Repeat these records exactly, pictures excluded.
<<<<
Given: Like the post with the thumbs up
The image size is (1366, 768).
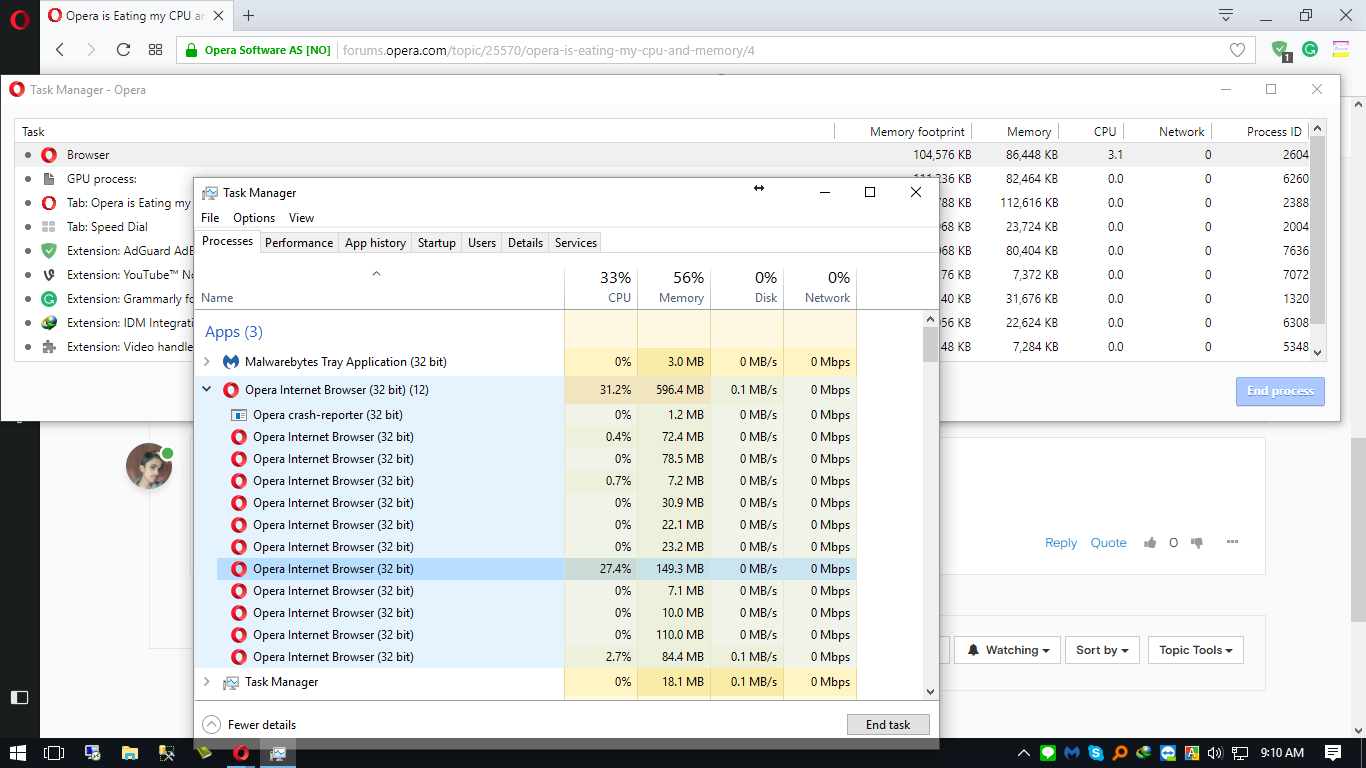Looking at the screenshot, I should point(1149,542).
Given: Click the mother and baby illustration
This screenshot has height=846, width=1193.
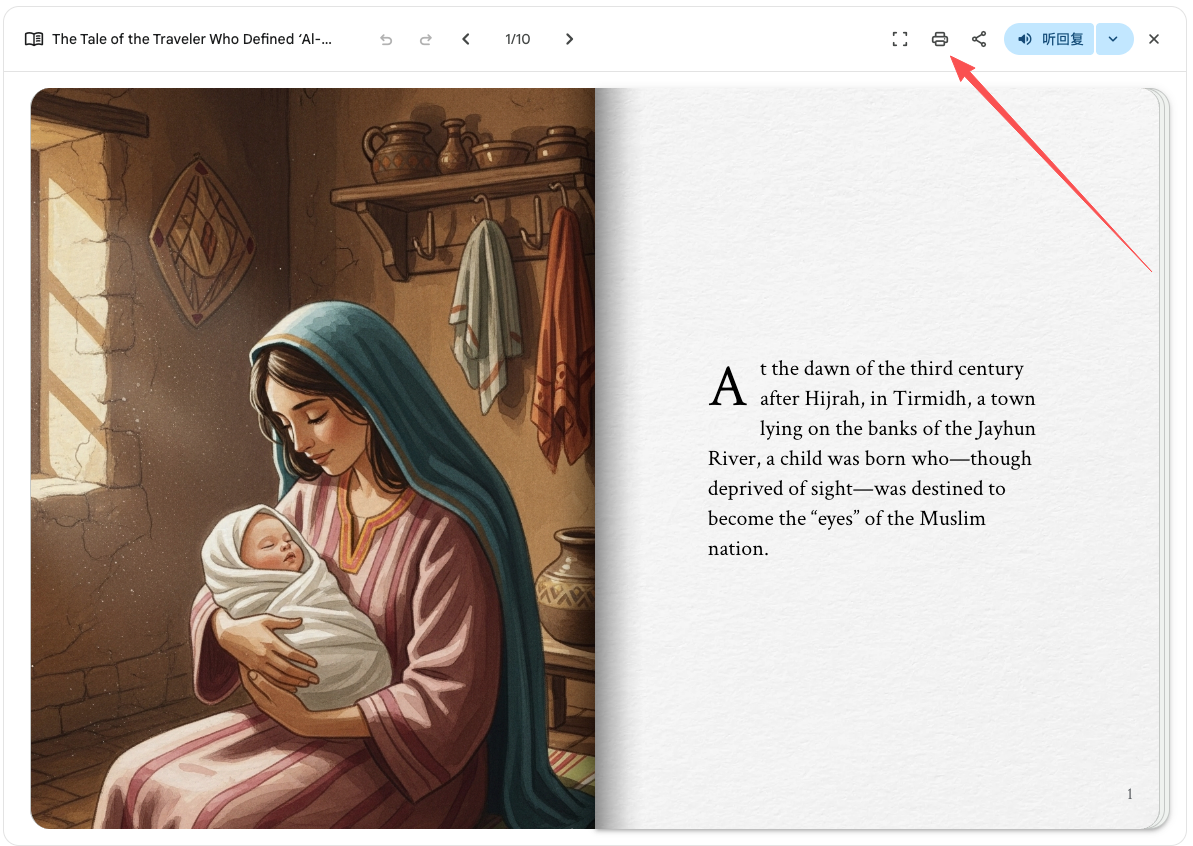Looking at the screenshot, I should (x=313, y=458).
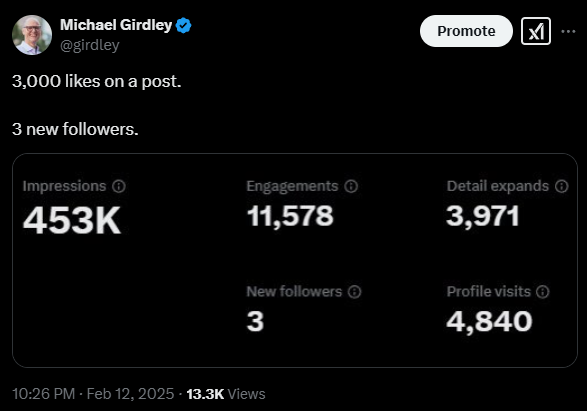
>>>>
*RESULT FOR THIS TASK*:
Given: Like the post with the thumbs up
The image size is (1366, 768).
Looking at the screenshot, I should point(1149,542).
Given: Click the mother and baby illustration
This screenshot has height=846, width=1193.
Looking at the screenshot, I should (x=313, y=458).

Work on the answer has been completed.